Die Menschheit hat den Verstand verloren

Buch von Astrid Lindgren

Die Menschheit hat den Verstand verloren (schwedisch Krigsdagböcker) ist ein autobiografisches Werk von Astrid Lindgren. Es behandelt die Tagebucheinträge, die Lindgren während des Zweiten Weltkrieges führte. Es erschien auf Deutsch im Jahr 2015 mit dem Untertitel Tagebücher 1939–1945.

Inhalt

Lindgrens Tagebuch beginnt am 1. September 1939 mit den Worten „Oh! Heute hat der Krieg begonnen. Niemand wollte es glauben.“[1] Danach dokumentiert sie mithilfe von Zeitungsartikeln und Briefen die Ereignisse des Krieges. Dabei geht sie jedoch nicht nur auf die Bedrohung durch Hitler, sondern auch die von Stalin ein, als letzterer zum Beispiel Finnland angreift. Während Lindgren anfangs Stalins Machenschaften und eine russische Invasion deutlich mehr fürchtet als Hitler, wandelt sich allmählich auch ihr Bild von Deutschland zum Schlechteren. Sie bekommt eine große Wut auf die Deutschen, die es schaffen, innerhalb von zwanzig Jahren die gesamte Menschheit, während zweier Weltkriege, gegen sich aufzubringen.[2] Gleichzeitig zeigt Lindgren aber auch Mitgefühl mit den Deutschen, als die Bomben über Berlin abgeworfen werden.[3]

Hintergrund

Vom 1. September 1939 bis zum 31. Dezember 1945 führte Astrid Lindgren ein Tagebuch, in dem sie ihren Eindruck vom Krieg wiedergab, aber auch Zeitungsartikel und Briefe zum Geschehen sammelte. Als sie anfing das Tagebuch zu schreiben, war Lindgren 32 Jahre alt und lebte mit ihrem Ehemann Sture Lindgren und ihren beiden Kindern in Stockholm. Sie war zu dieser Zeit als Sekretärin im Königlichen Automobilclub tätig.[4] Bis auf einige Kurzgeschichten in Zeitungen hatte Lindgren noch nichts veröffentlicht.[5] Im Jahr 1940 erhielt sie einen neuen Job, in dem sie im Auftrag des schwedischen Nachrichtendienstes deutsche Briefe las. Durch diesen Job erhielt sie noch tiefere Einblicke in das Kriegsgeschehen, welche sie auch in ihrem Tagebuch wiedergab. Obwohl es eigentlich nicht erlaubt war, schrieb Lindgren einige Briefe ab und berichtete in ihrem Tagebuch darüber.[6] Astrid Lindgren fokussierte sich in dem Tagebuch hauptsächlich auf den Krieg und dessen Einfluss auf sie und ihre Familie. Von anderen persönliche Erfahrungen ist in dem Buch nur wenig zu erfahren. So befand sich die Ehe von Lindgren in einer Krise, ihr Mann war kaum zu Hause, verliebte sich in eine andere Frau und verfiel immer stärker dem Alkohol. Dieses wurde jedoch in den Tagebüchern nur am Rande erwähnt.[5]

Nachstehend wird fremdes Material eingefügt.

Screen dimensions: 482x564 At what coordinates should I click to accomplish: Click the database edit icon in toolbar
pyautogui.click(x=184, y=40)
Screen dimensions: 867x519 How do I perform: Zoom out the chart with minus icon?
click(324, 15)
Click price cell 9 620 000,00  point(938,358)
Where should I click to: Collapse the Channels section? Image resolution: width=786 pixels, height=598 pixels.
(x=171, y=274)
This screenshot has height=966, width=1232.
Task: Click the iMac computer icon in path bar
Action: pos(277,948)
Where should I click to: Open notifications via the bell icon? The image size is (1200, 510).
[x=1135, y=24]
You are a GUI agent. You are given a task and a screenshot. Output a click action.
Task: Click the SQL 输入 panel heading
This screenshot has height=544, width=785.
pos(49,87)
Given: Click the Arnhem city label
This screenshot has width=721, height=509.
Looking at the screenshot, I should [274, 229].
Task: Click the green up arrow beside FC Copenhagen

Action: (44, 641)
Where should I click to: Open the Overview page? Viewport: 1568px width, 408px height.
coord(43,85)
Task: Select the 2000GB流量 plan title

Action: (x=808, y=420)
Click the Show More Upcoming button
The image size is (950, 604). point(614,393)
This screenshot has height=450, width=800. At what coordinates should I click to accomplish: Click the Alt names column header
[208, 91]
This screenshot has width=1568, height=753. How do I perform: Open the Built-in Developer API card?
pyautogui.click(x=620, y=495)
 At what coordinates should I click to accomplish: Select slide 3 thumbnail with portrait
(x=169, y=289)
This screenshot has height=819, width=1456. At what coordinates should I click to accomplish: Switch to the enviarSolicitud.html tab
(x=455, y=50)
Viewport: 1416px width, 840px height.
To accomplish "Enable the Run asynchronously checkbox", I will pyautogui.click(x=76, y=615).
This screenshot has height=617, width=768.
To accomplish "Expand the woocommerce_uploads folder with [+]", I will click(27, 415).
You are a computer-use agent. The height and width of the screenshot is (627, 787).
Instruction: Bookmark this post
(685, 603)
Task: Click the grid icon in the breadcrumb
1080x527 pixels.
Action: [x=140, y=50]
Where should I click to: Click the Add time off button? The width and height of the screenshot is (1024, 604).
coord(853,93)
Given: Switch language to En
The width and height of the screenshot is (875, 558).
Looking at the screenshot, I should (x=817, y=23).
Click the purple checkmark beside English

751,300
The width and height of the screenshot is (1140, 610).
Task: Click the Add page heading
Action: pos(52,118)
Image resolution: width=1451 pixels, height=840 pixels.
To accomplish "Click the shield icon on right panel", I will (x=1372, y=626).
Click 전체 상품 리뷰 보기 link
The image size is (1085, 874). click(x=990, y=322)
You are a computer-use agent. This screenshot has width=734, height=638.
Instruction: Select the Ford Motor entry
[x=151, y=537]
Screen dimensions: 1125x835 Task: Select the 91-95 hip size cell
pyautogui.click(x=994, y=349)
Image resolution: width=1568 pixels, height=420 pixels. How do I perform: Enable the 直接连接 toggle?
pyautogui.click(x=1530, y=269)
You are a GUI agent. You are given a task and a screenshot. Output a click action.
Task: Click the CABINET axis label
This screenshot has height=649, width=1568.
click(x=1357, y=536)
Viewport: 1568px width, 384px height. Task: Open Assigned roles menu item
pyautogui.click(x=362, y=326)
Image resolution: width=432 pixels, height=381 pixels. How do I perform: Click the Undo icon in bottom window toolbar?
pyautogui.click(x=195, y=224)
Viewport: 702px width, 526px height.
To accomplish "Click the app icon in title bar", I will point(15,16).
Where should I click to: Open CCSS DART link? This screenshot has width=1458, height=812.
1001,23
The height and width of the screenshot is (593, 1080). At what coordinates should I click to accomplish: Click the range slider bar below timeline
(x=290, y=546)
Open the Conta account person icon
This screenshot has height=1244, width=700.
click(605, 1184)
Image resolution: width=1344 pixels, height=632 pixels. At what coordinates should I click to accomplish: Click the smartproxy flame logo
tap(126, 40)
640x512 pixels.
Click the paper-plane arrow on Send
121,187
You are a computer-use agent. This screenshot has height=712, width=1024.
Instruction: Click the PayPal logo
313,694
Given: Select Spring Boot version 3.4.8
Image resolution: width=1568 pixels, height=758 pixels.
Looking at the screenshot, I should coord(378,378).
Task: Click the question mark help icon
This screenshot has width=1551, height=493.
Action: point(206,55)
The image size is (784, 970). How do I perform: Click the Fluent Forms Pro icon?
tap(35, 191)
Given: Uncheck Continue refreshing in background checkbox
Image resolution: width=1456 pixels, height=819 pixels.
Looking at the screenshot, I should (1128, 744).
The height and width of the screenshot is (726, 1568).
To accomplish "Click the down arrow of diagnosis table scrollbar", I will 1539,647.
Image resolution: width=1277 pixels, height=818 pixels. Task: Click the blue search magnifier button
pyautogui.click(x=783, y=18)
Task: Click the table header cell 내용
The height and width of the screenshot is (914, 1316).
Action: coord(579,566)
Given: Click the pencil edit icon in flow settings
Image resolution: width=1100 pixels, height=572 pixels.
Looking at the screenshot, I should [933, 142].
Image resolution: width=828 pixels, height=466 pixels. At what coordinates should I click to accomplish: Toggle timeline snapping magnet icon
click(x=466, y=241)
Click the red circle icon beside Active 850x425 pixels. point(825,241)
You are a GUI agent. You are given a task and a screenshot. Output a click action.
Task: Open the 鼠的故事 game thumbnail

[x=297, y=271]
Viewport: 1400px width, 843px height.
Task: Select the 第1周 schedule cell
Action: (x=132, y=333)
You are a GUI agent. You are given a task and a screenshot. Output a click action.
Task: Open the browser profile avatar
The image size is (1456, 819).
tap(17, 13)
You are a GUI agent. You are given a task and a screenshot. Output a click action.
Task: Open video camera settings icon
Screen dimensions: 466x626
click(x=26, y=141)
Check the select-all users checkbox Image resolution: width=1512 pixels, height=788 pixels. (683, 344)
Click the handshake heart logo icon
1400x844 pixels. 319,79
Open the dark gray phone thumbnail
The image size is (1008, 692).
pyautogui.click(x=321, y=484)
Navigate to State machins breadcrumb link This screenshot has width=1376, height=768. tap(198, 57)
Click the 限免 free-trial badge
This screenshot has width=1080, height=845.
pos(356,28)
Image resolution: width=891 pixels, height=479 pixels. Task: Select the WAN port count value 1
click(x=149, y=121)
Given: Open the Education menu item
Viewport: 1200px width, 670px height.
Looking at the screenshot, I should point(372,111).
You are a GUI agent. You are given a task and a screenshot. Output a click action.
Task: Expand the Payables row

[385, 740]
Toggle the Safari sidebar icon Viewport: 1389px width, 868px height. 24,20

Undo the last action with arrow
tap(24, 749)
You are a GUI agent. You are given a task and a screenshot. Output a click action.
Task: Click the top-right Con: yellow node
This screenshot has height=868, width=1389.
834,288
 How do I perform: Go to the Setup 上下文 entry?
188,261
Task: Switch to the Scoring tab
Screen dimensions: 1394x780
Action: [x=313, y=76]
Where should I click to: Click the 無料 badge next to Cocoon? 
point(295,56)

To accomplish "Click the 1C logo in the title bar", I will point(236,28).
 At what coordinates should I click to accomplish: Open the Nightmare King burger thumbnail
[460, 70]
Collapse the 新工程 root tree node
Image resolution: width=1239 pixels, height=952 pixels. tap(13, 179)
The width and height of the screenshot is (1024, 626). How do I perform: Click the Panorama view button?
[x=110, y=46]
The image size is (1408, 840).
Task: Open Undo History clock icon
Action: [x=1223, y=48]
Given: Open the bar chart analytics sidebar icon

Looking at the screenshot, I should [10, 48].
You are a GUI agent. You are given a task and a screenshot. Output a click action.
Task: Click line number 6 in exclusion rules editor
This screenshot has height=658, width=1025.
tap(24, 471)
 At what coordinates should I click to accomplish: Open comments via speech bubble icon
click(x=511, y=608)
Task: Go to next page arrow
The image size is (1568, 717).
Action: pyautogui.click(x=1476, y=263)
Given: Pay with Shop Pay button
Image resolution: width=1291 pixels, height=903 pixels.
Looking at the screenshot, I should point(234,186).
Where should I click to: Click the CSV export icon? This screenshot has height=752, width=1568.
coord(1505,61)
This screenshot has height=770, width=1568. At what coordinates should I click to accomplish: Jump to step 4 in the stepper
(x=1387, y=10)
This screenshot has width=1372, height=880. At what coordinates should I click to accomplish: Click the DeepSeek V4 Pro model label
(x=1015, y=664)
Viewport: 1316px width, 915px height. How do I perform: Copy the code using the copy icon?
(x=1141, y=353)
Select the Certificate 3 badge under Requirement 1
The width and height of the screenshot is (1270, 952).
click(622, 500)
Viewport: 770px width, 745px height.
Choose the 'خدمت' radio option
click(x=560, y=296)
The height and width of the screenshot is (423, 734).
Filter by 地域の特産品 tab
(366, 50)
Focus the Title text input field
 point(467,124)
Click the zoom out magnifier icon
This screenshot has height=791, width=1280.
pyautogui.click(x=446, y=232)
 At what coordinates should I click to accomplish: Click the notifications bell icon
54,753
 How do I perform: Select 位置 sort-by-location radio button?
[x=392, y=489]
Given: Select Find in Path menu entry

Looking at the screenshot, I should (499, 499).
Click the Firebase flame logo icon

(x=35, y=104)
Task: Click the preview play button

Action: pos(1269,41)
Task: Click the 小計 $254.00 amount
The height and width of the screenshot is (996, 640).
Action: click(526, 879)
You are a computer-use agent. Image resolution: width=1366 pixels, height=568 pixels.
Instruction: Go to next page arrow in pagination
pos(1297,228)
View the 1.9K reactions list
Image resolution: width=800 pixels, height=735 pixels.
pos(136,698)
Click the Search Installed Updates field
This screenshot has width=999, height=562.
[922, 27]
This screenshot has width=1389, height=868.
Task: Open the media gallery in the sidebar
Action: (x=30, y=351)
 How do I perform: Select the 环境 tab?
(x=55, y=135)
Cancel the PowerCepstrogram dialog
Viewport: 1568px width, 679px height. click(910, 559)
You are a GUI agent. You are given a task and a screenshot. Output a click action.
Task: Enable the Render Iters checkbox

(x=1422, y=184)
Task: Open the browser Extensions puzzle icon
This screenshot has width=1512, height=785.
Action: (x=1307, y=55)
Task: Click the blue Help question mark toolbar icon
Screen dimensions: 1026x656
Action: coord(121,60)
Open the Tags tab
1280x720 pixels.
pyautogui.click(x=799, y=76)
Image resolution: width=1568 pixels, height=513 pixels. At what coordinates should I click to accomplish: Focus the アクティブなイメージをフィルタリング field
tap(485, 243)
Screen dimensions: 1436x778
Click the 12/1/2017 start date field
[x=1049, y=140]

Lindgrens Familie kannte die Kriegstagebücher. So trugen ihr Mann Sture sowie ihre beiden Kinder Lasse und Karin Lindgren selber Informationen dazu bei oder hörten Lindgren zu, als sie ihnen daraus vorlas.[7]

Lindgren schrieb ihre Tagebücher in insgesamt 17 Kladden.[8] Sie dachte zu ihren Lebzeiten niemals daran, ihre Tagebücher zu veröffentlichen. Diese wurden 2015 von Lindgrens Erbengemeinschaft Saltkråkan AB veröffentlicht. Lindgrens Enkel Nils Nyman erzählte später, dass er beim Lesen der Tagebücher das Gefühl gehabt habe, dass seine Großmutter sich eine Veröffentlichung gewünscht habe. Daher habe sich die Familie entschieden, die Tagebücher herauszubringen.[9] Kritiker teilen diese Ansicht, so schreiben viele von einer imaginären Leserschaft, an die Lindgren sich wende.[10]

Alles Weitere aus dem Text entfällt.